Io ero un “semplice” candidato nel municipio 8 ove ero residente.
Una serata elettorale come tante io, ovviamente, giacca e cravatta come “protocollo detta”.
Si avvicina un amico e mi fa: vuoi venire a salutare il presidente?
Io tentenno – non lo nascondo, mi vergognavo un po’ – lo seguo entro in una stanza.
Presenti lui, il presidente, Maria Stella Gelmini, il mio amico ed un altro paio di persone.
Presidente lui è Massimiliano Baglioni è uno dei candidati del nostro schieramento, dice il mio amico.
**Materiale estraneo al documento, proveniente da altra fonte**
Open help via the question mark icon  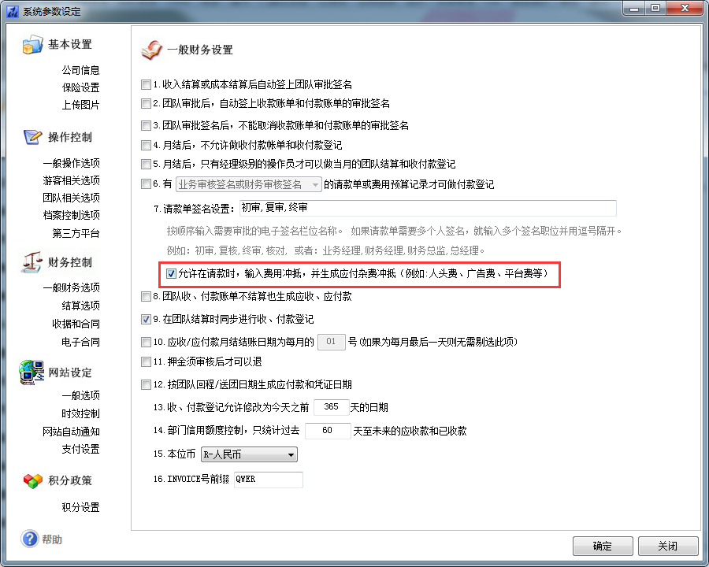tap(30, 539)
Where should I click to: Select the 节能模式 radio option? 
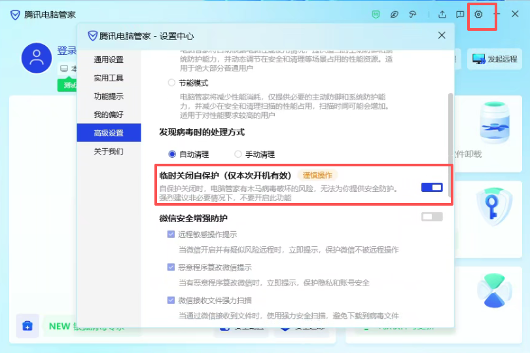[172, 83]

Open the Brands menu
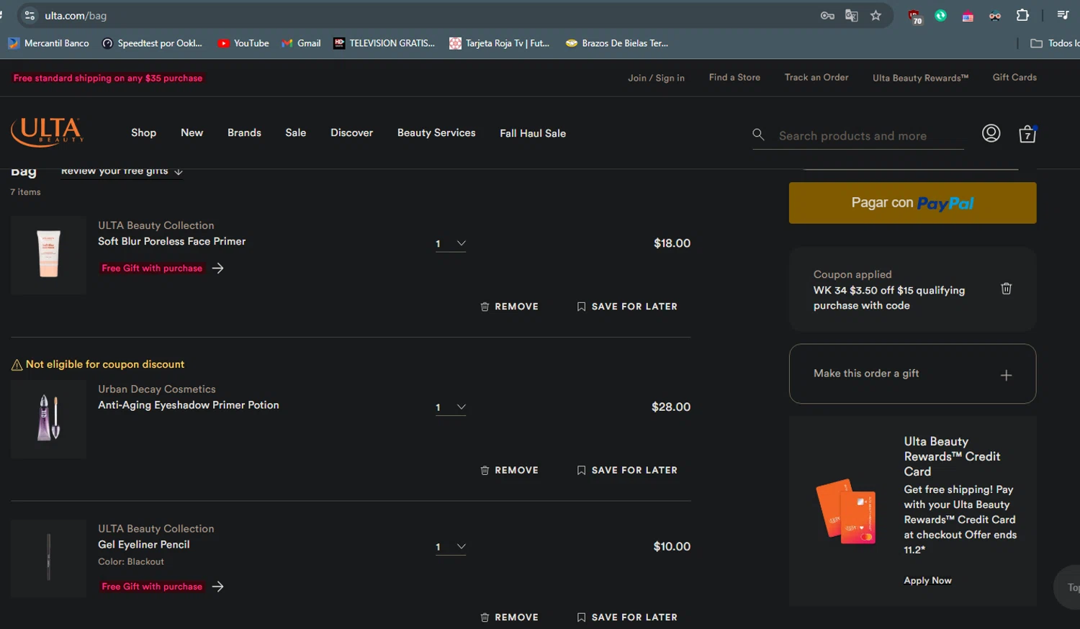(244, 133)
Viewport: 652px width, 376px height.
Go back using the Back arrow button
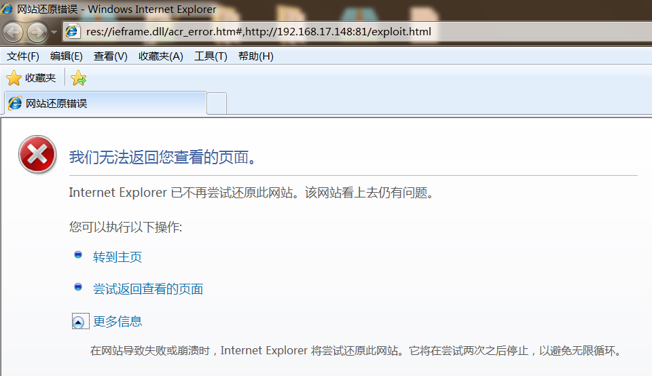click(x=14, y=32)
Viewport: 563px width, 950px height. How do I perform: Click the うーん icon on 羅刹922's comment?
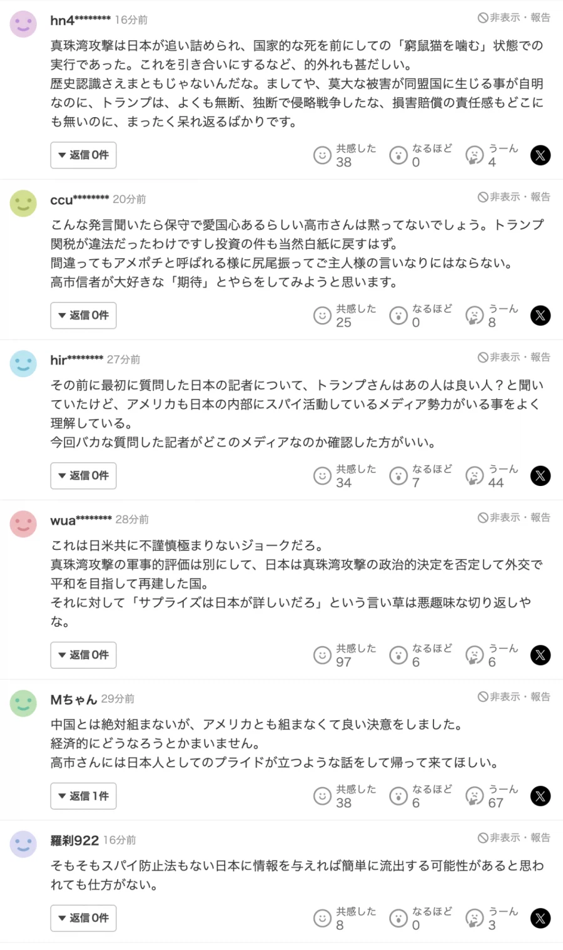click(474, 918)
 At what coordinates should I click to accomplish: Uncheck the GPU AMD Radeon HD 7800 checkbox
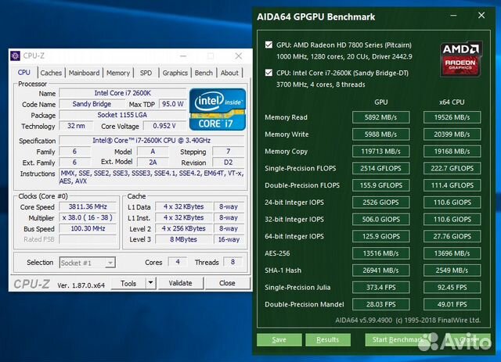[x=269, y=45]
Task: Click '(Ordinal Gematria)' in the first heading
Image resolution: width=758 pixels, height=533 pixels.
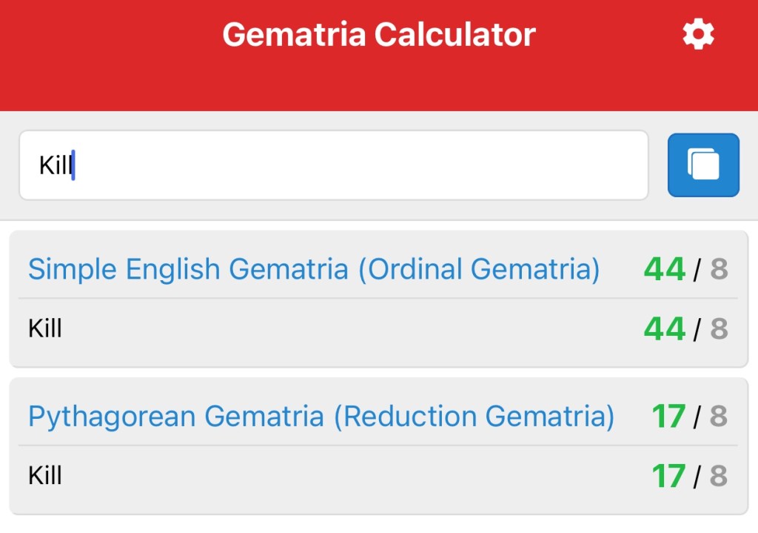Action: 479,269
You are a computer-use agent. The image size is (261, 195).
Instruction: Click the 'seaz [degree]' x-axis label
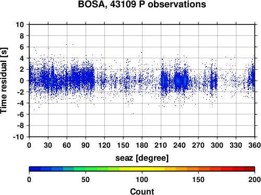coord(142,158)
Il presidente mi stringe la mano mi saluta e con un sorriso smagliante mi chiede:
Cosa pensa di me?
Ed io, mai avuti peli sulla lingua, rispondo:
Presidente non mi è particolarmente simpatico, lo ammetto, ma apprezzo in Lei quella Follia che ci unisce in Erasmo da Rotterdam.
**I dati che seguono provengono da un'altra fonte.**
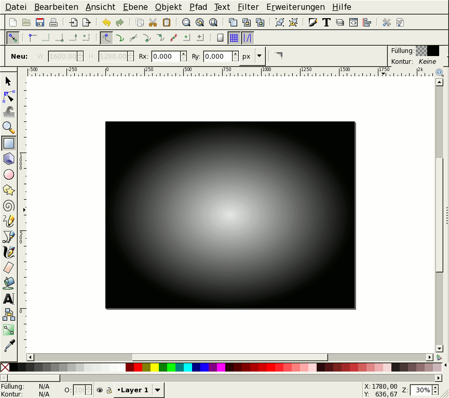Viewport: 449px width, 398px height.
Task: Increase zoom percentage with up arrow
Action: point(436,387)
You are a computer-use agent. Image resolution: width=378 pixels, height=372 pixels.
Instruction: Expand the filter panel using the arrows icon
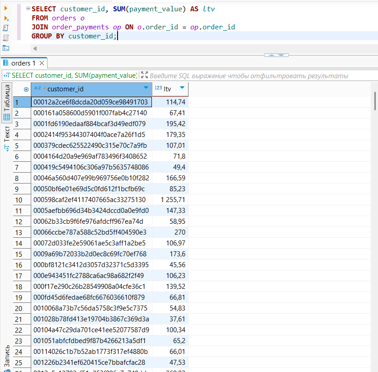click(x=144, y=75)
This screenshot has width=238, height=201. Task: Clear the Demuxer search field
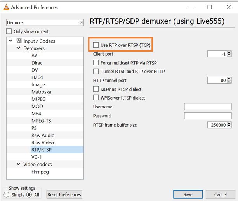81,23
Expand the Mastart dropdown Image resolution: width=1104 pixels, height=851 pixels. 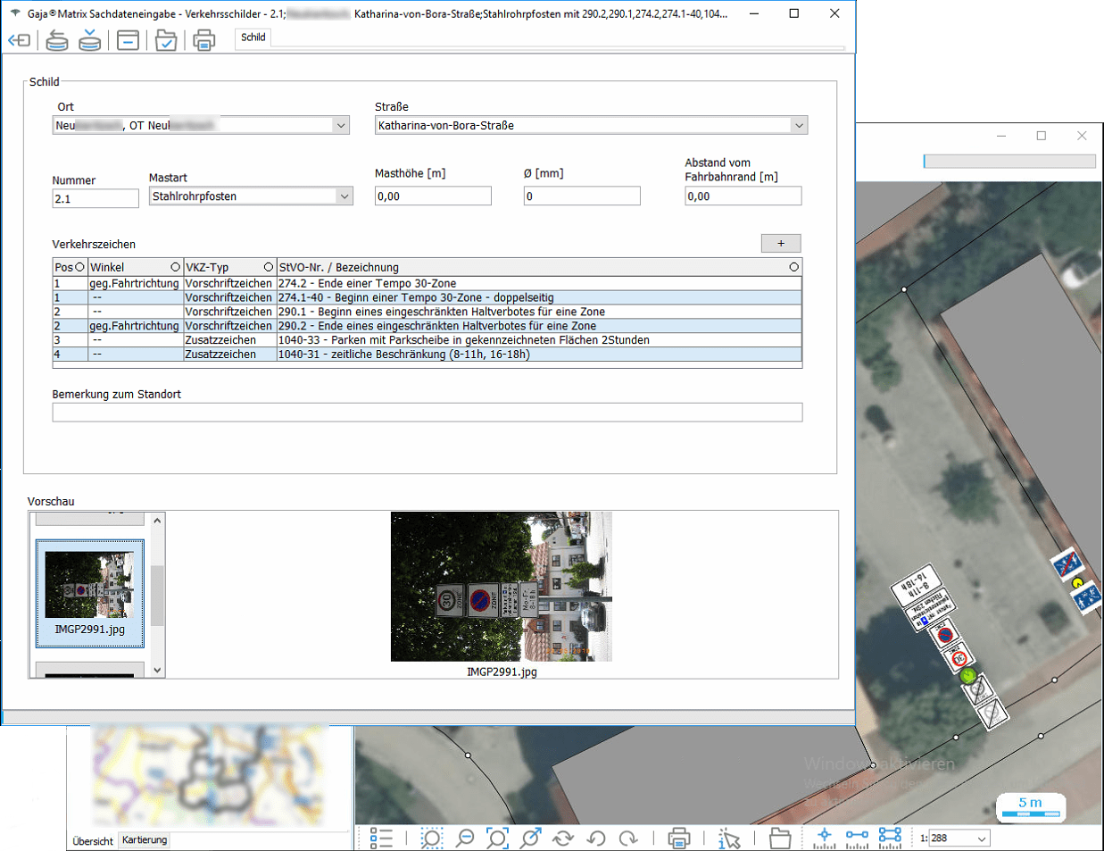[344, 196]
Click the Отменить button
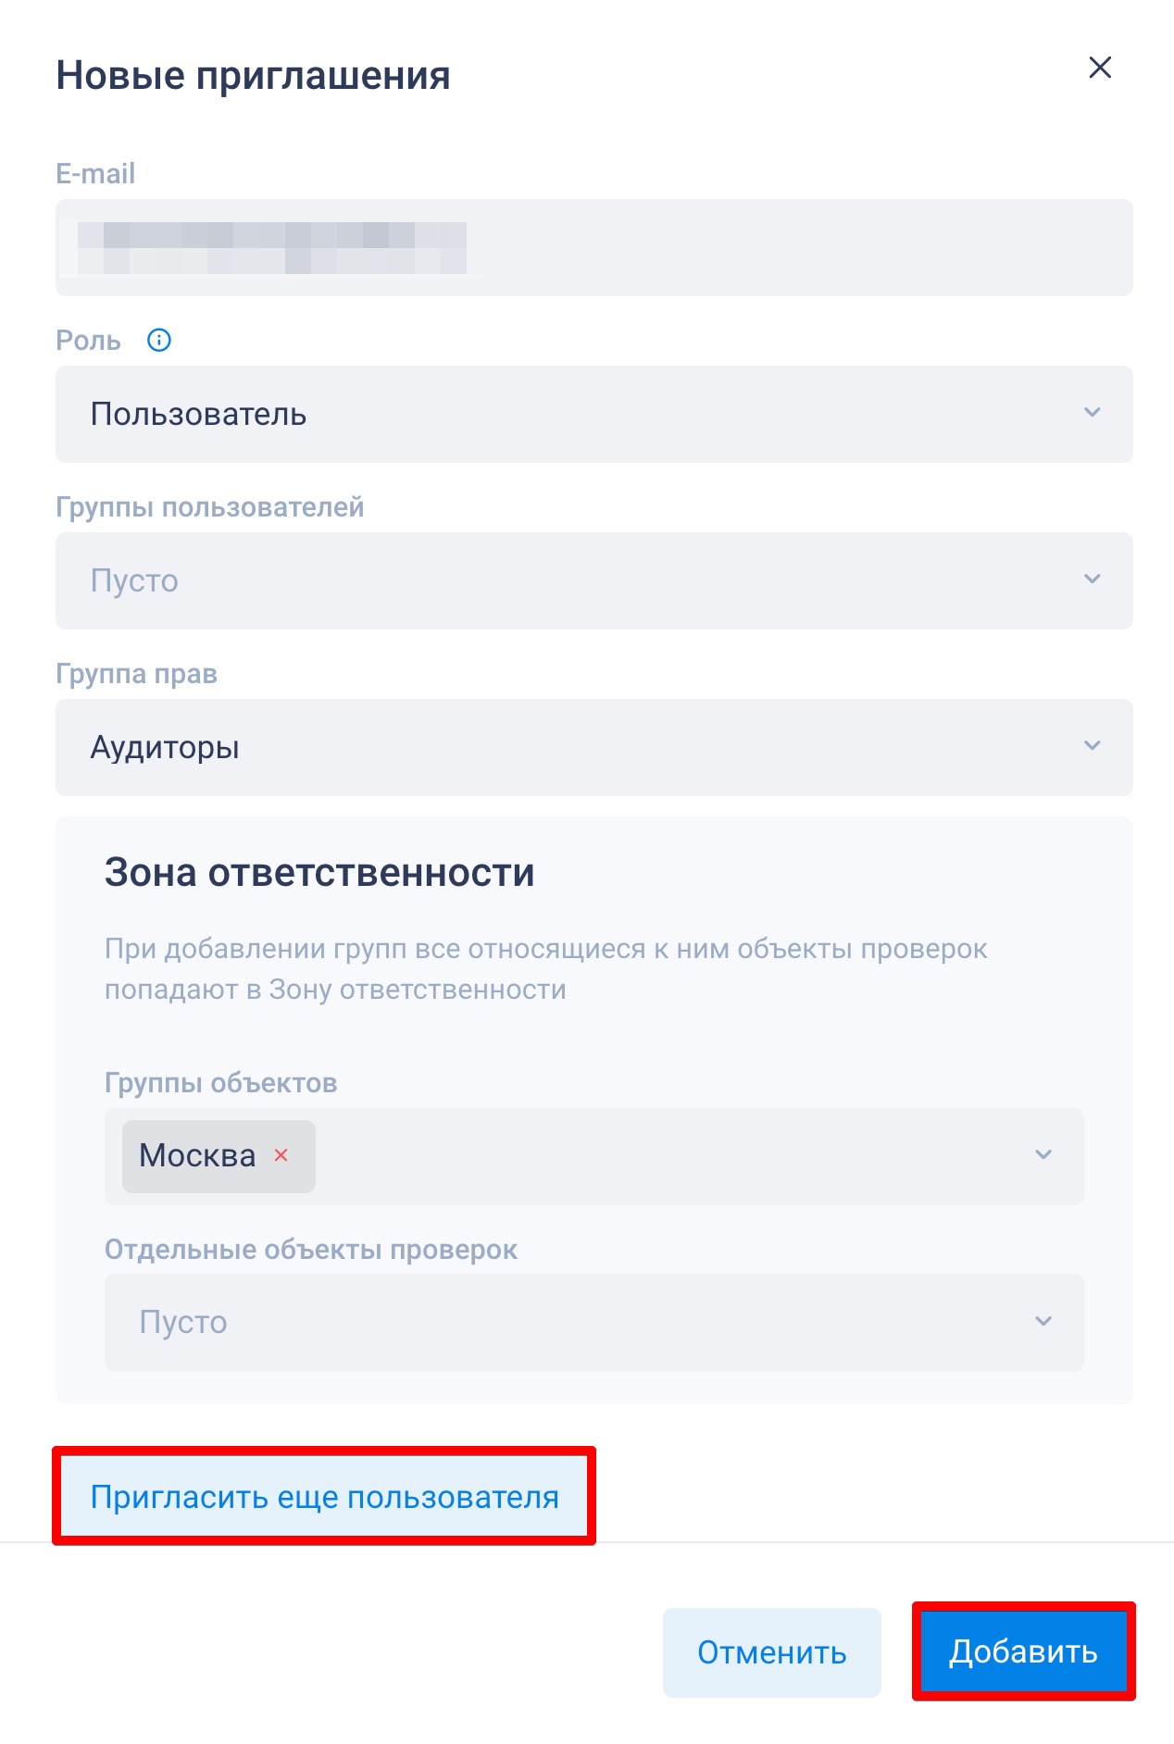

Sorride si gira verso la Gelmini e dice:
Mary segna il numero di questo ragazzo, mi piace perché dice ciò che pensa.
Si toglie lo stemma di Forza Italia che aveva sulla giacca e lo appende sulla mia.
Non lo nascondo: sono diventato rosso.

Oggi, ad un anno dalla morte di Silvio Berlusconi riapro il cassetto della mia memoria per ricordare questo italiano che ha fatto della Follia un impero economico, una fede calcistica, una galassia di telecomunicazioni.
Conservo con cura quella spilla simbolo di  un sogno, simbolo di libertà.
Grazie ancora, presidente, ma si ricordi: non mi è, ancora oggi, simpatico.